Alexithymia and Acedia
There are some 40 muscles on the face that can be modulated into an estimated ten thousand distinct facial expressions, each one telegraphing some subtly nuanced affective emotional state.
Not surprisingly, the average person's vocabulary lacks names for quite so many affective states.
In 1972, the Harvard Medical School researcher, Peter Sifneos, coined the term Alexithymia, to mean the inability to call up a suitable vocabulary term to name one's current affective emotional state.
With some 10,000 nuanced emotional states, everyone eventually runs out of words to describe how they feel.
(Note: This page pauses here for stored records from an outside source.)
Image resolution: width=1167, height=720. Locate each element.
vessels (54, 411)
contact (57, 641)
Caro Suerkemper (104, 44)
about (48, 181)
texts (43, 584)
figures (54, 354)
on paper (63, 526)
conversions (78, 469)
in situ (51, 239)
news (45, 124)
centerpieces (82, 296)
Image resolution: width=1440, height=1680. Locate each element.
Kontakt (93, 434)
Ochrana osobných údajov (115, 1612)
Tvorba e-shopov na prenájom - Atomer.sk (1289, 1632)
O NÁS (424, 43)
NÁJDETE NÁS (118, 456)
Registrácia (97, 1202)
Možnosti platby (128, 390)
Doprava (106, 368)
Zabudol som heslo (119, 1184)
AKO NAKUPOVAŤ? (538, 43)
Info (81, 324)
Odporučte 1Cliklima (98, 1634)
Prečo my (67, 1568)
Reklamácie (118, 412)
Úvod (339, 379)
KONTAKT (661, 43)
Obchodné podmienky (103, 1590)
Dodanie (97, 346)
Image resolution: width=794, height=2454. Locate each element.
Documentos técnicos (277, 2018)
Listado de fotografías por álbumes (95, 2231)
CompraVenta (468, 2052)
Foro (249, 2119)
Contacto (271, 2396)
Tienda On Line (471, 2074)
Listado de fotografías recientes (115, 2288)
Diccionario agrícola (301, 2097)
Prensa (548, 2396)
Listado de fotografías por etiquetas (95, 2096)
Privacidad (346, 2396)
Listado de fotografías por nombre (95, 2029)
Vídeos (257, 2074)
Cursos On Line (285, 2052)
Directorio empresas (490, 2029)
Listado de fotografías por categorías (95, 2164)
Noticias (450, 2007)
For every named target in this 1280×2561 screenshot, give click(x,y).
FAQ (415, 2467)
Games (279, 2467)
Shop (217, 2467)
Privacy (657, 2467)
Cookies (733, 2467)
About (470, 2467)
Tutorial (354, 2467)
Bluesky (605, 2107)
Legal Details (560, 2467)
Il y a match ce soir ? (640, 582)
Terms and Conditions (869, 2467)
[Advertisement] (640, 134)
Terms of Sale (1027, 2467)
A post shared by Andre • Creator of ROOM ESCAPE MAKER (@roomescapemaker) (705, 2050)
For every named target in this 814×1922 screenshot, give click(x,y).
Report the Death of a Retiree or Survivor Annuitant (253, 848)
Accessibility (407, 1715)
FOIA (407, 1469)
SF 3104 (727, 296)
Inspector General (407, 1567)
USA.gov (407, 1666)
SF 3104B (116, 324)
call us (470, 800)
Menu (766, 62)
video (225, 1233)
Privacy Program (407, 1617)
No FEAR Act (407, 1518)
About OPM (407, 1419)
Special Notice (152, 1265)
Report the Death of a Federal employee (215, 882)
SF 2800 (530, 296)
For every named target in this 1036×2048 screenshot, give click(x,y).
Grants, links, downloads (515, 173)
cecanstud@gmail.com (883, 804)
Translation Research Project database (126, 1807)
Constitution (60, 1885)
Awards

Nonetheless, the diligent researcher is wont to stumble upon a useful new word now and then to reduce the exasperating poverty of alexythymia.
There is an interesting word that comes to us from theology that I first heard on the radio last week. Acedia is a word of Greek origin that means spiritual torpor.
Methinks there is a lot of that melancholic malaise going around these days.
Ironically enough, some people pass through an opposite state of being riled up before settling back into the spiritual torpor of acedia.
Somewhere between these two extremes, there must be a divine middle ground of good humored spiritual enthusiasm that is neither reclusively torporous nor obtrusively obnoxious.
Perhaps those with this gift become beloved performing artists.